We set up our own grain storage bins so we can dry our grain on the farm and hold it for the best price. The price is usually lower at harvest time when lots of farmers are selling grain. It gets higher later. We like to hold our grain for a higher price or sell on contract for future delivery. We have to do everything we can to make money, because our costs are so high.

Because of the new hybrid seeds and harvesting machines, we had to make lots of other changes. To grow the new seeds, we must use lots of chemical fertilizers. Weeds choke the combine during harvest, so we often have to use weed killers. We don’t cultivate the corn any more. Weed control is all done with chemicals.

Modern farming is becoming expensive. Just to plant a crop of corn or beans, we have to buy fertilizer, herbicide, seeds, and fuel for the tractor, and we have to hire extra labor. If we have a flood or if a late freeze kills the young plants, we are in real trouble. But farming has always been a gamble. To be a farmer, we have to take risks with the weather each year just as our ancestors did.

All this investment pays off in the good years. Our corn yield is now about 125 bushels per acre, with some fields running as high as 140 bushels or more. The new technology helps us keep pace with the growing cost and the growing markets. We certainly could not feed the world’s population using farming methods from a hundred years ago!

Now we have tractors with air-conditioned cabs and radios to stay in touch with the farm office, which is our house. Richard can plant more corn in an evening after he gets home from work than my grandaddy could plant in a day.

The new tractors are big and powerful, but we still love the old 1936 John Deere. Richard has restored it, and we still use it for little jobs. He really enjoys playing with it. He just regrets that we don’t have the old Fordson. My family gave it to a scrap-metal drive during World War II along with some other old tools.

I’m glad that we gave the old things to the scrap drive. It helped us win the war. Still, I like to go to farm museums and look at the old tractors and other equipment. They bring back memories of my daddy and grandaddy. How impressed they would be with what we have today! They would be amazed by our computer and how we figure costs and profits by just calling up a computer program. Now that is really the “good modern days!”

We work hard at soil conservation on the farm. We have to take care of the land if future generations are to survive. We build ponds in our pastures to store water for our cattle and to prevent the soil from being washed away. We use chisel plows to break the ground while still protecting it from washouts during heavy rains. On some of our hilly land, we use no-till farming, which doesn’t require plowing at all.

We are beginning to restore our woodland. Most of our pastures were woods in the old days. Now we are planting trees to help hold the soil and to act as windbreaks around our fields. Some of our neighbors think we are crazy because windbreaks reduce our crop land by a few rows as the trees get big. We think it will be worth it if it saves even one inch of topsoil from being washed away by rain or blown away by wind.
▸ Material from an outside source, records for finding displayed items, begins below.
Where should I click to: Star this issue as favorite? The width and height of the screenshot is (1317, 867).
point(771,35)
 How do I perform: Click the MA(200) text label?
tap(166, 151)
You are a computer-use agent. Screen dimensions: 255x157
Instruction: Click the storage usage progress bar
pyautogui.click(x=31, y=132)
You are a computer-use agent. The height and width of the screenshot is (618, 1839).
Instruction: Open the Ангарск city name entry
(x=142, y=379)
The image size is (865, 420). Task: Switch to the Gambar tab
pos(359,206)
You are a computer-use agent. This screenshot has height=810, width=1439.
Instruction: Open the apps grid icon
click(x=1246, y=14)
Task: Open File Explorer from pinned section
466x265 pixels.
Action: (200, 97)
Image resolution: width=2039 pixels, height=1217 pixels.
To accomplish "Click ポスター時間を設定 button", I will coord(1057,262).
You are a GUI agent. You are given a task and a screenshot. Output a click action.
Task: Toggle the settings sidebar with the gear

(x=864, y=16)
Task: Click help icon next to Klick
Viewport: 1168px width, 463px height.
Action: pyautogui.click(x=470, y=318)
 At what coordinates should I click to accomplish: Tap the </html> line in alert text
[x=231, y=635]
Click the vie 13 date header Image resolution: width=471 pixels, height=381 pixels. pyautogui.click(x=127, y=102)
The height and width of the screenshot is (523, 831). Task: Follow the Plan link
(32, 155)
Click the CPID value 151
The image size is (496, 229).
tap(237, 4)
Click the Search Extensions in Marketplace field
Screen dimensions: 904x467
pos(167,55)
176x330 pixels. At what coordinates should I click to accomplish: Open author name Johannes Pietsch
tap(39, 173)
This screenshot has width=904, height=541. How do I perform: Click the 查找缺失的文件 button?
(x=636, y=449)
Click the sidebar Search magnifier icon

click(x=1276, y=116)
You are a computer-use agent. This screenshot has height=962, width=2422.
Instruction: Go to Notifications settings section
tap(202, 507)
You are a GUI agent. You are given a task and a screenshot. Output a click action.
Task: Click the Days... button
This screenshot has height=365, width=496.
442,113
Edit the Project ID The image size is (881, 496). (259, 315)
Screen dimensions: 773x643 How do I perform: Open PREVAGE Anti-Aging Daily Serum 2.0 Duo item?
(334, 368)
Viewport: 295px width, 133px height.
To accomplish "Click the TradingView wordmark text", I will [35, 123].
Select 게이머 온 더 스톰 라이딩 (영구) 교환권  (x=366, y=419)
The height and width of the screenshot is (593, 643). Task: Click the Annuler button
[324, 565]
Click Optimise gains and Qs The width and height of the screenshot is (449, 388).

I like the old Native American proverb that says: “We did not inherit the land from our fathers. We hold it in trust for our children.” This proverb has a special meaning for me now. Henry and Marjorie are expecting! Richard and I had about given up hope of becoming grandparents, with Henry being too busy to get married for so long and Debbie with her medical practice. But now we are going to have a grandchild.

Henry and Marjorie have been to the doctor and have just come home with the news. They are going to have a little boy. The eighth generation of our family will soon be living on The Home Place.

I wrote at the beginning that my wedding day was the happiest day of my life. I may have to change that. I believe that I could not possibly be happier than I am today. I just pray that my grandson will want to live here and farm this land. I hope he will treasure it as his forebears have for all these generations. It will always be his Home Place.